* TASK BRIEF
Among the entries, find the lines with the string "computer" and copy them.

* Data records

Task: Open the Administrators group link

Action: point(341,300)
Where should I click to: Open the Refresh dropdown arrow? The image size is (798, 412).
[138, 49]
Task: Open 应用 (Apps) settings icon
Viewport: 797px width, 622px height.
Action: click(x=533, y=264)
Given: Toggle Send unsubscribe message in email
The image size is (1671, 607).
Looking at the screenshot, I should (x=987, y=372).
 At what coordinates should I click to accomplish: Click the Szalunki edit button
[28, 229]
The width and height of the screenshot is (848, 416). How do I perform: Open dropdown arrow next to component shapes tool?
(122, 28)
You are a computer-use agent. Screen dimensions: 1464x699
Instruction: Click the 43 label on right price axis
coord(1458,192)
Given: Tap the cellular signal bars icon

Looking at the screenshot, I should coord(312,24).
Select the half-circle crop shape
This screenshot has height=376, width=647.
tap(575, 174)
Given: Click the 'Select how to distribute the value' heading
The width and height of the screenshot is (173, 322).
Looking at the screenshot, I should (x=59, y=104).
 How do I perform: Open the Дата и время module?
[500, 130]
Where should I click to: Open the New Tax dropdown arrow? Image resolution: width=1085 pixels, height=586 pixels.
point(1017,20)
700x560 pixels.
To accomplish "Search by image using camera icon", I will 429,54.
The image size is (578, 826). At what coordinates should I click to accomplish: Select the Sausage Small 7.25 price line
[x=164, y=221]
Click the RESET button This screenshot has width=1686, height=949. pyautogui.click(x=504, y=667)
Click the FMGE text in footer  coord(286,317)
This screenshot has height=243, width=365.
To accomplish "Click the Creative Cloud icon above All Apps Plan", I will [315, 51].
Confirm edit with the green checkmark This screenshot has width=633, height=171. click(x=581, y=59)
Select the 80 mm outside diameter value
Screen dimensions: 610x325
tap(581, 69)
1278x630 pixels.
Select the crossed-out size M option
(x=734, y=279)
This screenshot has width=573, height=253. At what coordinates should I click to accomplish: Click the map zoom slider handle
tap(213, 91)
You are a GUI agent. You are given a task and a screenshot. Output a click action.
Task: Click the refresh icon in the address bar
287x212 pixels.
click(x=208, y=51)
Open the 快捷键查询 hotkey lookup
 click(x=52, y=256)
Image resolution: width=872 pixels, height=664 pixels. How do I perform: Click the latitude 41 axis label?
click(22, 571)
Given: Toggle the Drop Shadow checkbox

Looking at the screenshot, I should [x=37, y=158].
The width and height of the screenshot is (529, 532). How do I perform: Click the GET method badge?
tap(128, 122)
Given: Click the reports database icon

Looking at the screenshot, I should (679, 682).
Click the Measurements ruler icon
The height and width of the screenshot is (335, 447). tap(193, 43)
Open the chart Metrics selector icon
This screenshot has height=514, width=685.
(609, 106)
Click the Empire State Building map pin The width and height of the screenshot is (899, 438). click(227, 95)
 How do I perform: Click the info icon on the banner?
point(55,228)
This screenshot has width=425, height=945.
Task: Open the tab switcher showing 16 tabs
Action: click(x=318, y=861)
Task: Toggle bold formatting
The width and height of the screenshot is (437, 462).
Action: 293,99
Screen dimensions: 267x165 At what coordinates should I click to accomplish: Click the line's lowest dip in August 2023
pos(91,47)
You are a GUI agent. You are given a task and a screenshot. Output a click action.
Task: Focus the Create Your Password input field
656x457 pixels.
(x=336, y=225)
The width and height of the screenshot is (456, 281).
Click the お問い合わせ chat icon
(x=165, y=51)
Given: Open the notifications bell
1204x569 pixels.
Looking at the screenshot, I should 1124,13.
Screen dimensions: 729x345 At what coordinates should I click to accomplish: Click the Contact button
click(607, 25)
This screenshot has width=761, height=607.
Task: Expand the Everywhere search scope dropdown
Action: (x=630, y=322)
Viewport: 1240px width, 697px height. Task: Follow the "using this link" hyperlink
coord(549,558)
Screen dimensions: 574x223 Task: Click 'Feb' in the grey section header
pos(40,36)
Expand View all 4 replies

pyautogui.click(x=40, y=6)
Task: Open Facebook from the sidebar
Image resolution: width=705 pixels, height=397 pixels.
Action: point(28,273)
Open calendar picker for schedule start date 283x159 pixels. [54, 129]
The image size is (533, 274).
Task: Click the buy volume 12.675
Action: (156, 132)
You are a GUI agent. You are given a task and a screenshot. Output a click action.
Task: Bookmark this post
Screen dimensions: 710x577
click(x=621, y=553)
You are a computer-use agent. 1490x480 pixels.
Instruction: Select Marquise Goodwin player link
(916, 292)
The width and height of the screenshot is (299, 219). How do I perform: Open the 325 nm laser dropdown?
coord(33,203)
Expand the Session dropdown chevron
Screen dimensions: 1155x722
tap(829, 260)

* ANSWER BOX
You are a computer-use agent. Screen dimensions: 1464x699
You are a computer-use agent. 1490x480 pixels.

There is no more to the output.